Studio album by Feminin
- Released: 16 July 1993
- Recorded: 1992 – 1993
- Studio: Suara Studio
- Genres: Pop, R&B, hip-hop
- Length: 44:32
- Label: New Southern Records
- Producers: Susan Goh; KRU;

Feminin chronology
|  | Untukmu (1993) | Kini (1994) |

Singles from Untukmu
- "Untukmu" Released: 1993;

= Untukmu =

Untukmu (For You) is the debut studio album by Malaysian girl group, Feminin, released on 26 July 1993 by New Southern Records. The album, which had an old school hip-hop influences, was well-received and propelling Feminin to fame. A digitally remastered reissue of the album was released in 2015 as part of its 22nd anniversary.

==Background and production==
Feminin was a Malaysian girl group from Kuala Lumpur, consisting of sisters Asfarina and Ruzilawati Muhamad, Nor Intan Zanariah Abdul Zaharin, Andriaty Abdul Rahman and Nor Askiela Zainal Abidin. They started out as a dance group under Edriss Collection, managed by Edriss Razhe, where they auditioned for the 1991 Malaysia Fiesta. The members of the group were approached by the New Southern Records (NSR) and offered them a chance to record their first studio album.

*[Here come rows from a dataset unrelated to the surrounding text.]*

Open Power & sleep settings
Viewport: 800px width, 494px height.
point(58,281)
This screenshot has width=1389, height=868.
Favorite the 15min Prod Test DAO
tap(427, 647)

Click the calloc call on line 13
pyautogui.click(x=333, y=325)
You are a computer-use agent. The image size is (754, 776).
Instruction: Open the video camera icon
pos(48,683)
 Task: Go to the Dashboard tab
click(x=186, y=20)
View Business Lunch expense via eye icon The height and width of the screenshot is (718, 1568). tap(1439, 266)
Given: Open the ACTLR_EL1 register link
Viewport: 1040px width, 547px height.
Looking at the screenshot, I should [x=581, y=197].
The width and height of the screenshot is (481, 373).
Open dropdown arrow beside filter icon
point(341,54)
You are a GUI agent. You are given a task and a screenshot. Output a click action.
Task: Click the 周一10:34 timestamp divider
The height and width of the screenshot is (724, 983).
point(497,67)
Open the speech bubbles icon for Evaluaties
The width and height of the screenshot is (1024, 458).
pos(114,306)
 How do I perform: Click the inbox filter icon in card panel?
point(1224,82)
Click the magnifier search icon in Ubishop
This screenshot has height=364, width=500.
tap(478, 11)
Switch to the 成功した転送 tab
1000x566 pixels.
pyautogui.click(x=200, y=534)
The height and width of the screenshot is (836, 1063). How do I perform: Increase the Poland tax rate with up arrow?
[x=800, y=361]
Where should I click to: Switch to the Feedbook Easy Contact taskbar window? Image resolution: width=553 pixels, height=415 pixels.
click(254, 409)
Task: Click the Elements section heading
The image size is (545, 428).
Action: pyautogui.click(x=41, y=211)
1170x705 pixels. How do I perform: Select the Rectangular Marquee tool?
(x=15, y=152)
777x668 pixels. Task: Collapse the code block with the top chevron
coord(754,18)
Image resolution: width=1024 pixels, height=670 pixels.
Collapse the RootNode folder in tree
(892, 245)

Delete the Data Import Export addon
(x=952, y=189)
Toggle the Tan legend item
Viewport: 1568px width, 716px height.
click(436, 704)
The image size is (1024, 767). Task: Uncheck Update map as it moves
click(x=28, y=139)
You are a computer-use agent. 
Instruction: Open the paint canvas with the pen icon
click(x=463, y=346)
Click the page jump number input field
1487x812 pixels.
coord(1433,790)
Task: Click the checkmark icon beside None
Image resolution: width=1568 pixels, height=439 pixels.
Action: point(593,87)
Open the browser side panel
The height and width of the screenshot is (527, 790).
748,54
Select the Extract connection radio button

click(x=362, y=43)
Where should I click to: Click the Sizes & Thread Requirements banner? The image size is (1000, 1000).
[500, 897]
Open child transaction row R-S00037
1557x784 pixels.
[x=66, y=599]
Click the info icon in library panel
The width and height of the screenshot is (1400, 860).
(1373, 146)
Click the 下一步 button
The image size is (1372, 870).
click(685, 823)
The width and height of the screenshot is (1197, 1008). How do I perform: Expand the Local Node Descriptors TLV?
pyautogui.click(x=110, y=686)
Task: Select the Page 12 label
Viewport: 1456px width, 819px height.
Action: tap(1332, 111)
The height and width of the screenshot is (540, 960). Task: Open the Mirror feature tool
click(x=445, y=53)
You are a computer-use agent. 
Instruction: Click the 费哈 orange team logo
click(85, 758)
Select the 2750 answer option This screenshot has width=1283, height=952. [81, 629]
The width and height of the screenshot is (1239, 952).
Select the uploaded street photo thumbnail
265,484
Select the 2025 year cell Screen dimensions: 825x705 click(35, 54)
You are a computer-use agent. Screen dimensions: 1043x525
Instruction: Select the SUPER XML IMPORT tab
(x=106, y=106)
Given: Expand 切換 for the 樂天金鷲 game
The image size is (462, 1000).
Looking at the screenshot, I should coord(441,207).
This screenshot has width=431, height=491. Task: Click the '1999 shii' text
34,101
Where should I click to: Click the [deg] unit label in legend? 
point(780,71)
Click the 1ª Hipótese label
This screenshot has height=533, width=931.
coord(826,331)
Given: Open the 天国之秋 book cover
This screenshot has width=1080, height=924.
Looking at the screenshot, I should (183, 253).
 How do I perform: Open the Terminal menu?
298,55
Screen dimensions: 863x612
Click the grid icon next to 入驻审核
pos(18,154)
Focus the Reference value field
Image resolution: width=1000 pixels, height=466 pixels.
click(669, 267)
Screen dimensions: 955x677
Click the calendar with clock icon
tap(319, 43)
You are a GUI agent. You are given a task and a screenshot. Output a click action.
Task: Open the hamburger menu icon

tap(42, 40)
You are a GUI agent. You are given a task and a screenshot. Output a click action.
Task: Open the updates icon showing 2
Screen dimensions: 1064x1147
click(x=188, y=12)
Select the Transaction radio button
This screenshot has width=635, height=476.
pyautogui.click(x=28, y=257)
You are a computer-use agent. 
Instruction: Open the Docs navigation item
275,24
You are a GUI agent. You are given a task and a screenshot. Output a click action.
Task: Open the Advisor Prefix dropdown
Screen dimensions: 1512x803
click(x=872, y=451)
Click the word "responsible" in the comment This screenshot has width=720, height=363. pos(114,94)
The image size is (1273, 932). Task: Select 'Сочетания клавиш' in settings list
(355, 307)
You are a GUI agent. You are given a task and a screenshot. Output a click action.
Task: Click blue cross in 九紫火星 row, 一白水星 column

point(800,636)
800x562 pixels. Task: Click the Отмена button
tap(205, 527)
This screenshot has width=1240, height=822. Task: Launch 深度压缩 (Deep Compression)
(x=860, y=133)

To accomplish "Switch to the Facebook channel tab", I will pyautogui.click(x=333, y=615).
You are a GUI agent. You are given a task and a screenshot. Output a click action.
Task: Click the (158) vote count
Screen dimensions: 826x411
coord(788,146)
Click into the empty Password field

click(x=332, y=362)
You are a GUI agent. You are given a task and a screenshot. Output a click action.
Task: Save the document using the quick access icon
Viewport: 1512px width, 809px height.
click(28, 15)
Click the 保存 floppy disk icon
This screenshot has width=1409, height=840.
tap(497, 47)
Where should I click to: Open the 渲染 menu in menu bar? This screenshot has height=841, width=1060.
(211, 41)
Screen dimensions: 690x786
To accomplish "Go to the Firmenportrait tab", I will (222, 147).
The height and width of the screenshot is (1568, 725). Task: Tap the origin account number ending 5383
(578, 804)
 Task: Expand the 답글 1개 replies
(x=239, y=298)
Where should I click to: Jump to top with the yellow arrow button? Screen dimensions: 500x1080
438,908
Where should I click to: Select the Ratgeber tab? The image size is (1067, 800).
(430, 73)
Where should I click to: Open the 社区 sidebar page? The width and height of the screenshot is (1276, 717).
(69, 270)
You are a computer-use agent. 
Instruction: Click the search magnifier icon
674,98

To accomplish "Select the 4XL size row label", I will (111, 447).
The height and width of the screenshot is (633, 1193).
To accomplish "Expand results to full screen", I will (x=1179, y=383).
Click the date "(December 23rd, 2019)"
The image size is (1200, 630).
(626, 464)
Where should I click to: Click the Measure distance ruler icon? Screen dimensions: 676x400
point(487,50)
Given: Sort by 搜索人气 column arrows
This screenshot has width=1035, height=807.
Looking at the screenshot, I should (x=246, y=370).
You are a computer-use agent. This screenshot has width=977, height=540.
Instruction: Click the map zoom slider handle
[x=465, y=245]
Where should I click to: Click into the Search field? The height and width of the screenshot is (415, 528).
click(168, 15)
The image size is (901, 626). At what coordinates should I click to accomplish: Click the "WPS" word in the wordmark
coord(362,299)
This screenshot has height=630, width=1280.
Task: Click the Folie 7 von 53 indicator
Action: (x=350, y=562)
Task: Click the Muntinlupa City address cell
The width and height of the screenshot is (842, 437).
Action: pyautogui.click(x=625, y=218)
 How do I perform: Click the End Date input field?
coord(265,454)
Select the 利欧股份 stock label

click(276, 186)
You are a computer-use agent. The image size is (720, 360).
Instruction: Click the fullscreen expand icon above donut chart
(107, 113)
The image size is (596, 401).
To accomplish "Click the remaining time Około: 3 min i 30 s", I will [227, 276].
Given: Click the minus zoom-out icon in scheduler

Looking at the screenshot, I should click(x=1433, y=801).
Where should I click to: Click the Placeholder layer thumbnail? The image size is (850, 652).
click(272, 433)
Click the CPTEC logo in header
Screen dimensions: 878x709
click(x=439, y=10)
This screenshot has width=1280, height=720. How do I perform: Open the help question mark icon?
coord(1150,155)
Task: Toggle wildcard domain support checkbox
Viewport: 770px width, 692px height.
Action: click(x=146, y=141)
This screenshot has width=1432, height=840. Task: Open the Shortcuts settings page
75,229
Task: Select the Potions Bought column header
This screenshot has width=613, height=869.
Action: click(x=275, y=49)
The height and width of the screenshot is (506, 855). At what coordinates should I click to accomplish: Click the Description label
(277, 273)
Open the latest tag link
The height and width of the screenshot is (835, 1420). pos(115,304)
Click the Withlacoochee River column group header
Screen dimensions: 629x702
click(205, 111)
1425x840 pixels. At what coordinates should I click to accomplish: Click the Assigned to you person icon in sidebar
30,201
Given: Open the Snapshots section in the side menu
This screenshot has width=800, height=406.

Working with KRU and several other composers and record producers, including Yogi B (who later become part of Poetic Ammo), Feminin recorded Untukmu, with the recording was done primarily at Suara Studio in Kuala Lumpur. Man Keedal and David Yee played the guitar and bass respectively for the songs "Syurga di Dunia" and "Selamat Tinggal Cinta". The album's musical style were rendered as old school hip-hop, which the group described suitable for their album's concept. For the album, they have their shortened haircut to follow the 1970s image. The album was produced by Susan Goh and KRU, mixed and mastered by Ivan Lim and Richard Goh. Untukmu is the last album Feminin recorded and released before the departure of one of its founding member, Along, and also their last release as a quintet.

==Release and reception==
Untukmu was released on 26 July 1993, with the titular song released as its lead single. Three music videos were produced for the album, for the songs "Rentak Disco 1,2,3", "Rentak Hip Hop" and the title track. The music video for "Untukmu" was filmed in some locations in Kuala Lumpur, particularly the KTM Kuala Lumpur railway station. The album was well-received and sold 100,000 copies upon its release, a record for a work by a female Malaysian music group. It also received any critical praise upon its release.

==Track listing==

- Notes
- "Untukmu" contains a sample from "Back to Life (However Do You Want Me)" (Club Mix), performed by Soul II Soul.
- "Rentak Disco 1,2,3" contains an interpolation of "Twilight Zone", performed by 2 Unlimited.
- "Al-Kisah... Sejarah Melayu" contains a sample from "Lancang Kuning", performed by Sulaiman Sjafe'i, and an interpolation of "Funky President (People It's Bad)", performed by James Brown.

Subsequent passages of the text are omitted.